Des scans révélateurs

Après cinq jours de « scans », l’équipe de Jonah Choiniere a pu découvrir des images étonnantes et en tirer les premiers enseignements. Les os du crâne ne sont pas soudés solidement. Ce qui indique, explique Jonah Choiniere, que c’est un jeune dinosaure. Les ouvertures dans le crâne agissant sur les organes de l’équilibre sont aussi bien visibles.

« Cela nous apprend comment il tenait sa tête, comment il bougeait, c’est le genre de données impossible à obtenir avec une vue 2D », s’enthousiasme le scientifique. Et grâce à la qualité des images obtenues, une reconstitution 3D de ce crâne va pouvoir être envisagée.

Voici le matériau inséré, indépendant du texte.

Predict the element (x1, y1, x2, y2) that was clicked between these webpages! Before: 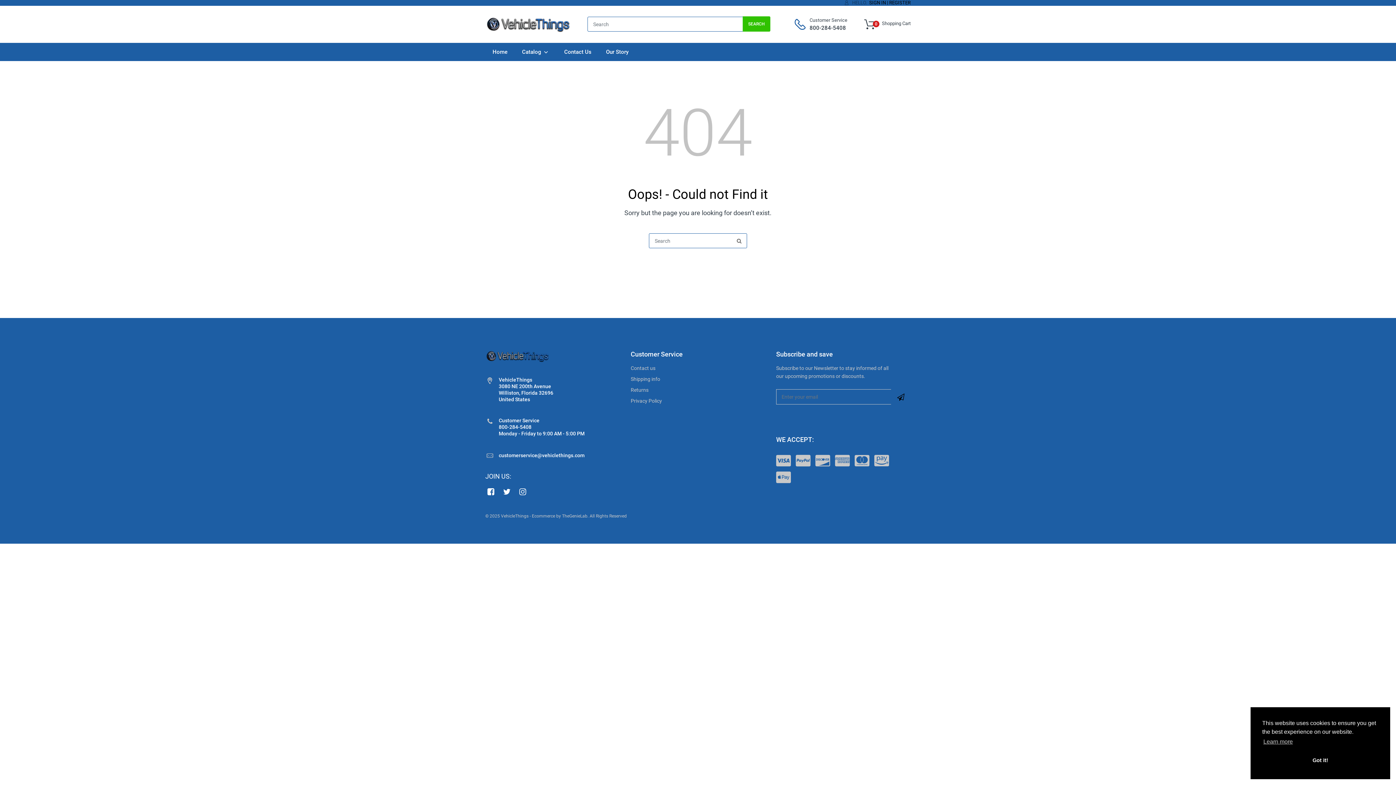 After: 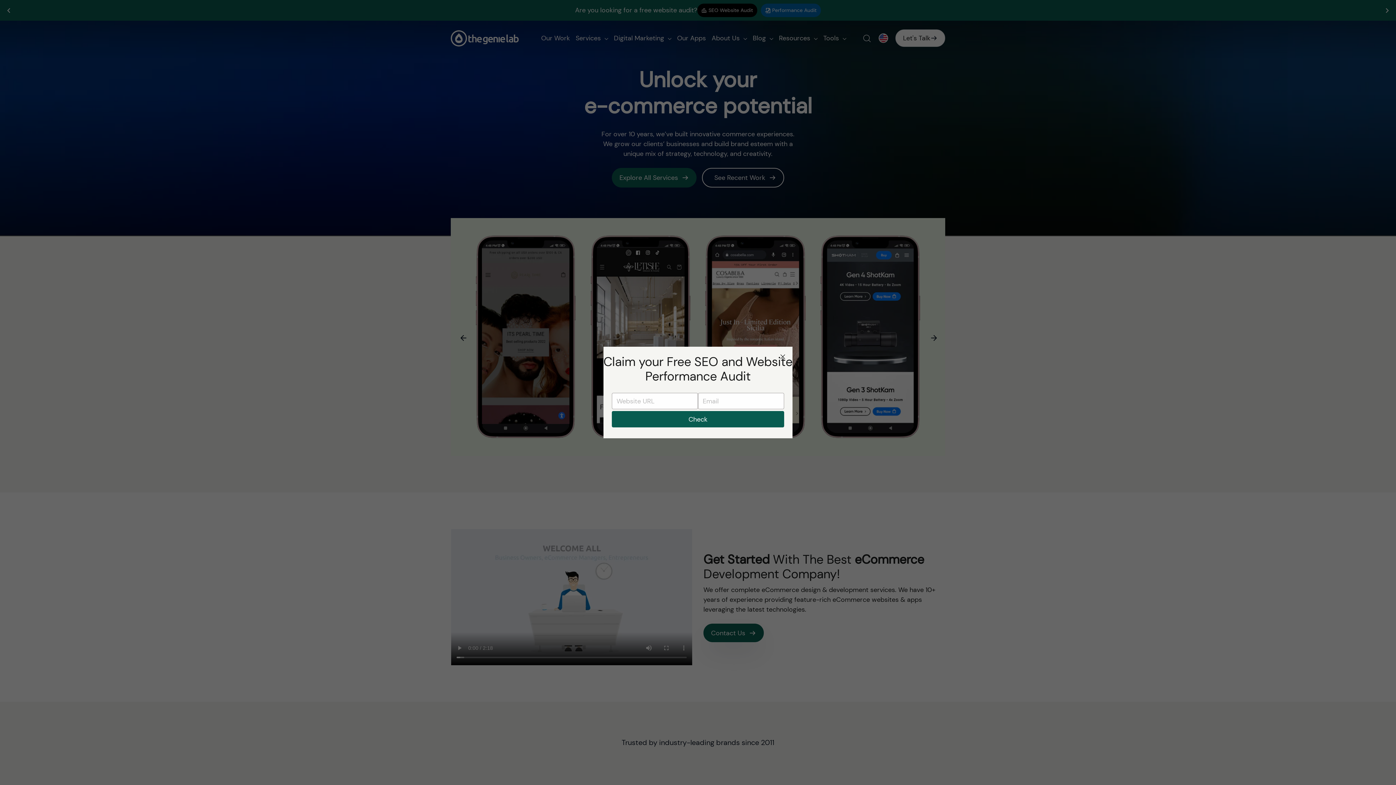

La coopération en paléontologie entre l’ESRF et l’Afrique du Sud, pays « scientifique associé » n’est pas nouvelle. « Les roches du Karoo en Afrique du Sud ont révélé par le passé un grand nombre de fossiles de grande qualité, explique Vincent Fernandez. Depuis notre association, nous avons pu scanner un grand nombre de fossiles et travailler sur des projets complexes ». L’année dernière, par exemple, ce sont des œufs d’un des plus vieux dinosaures au monde qui ont pu passer au rayon X du synchrotron.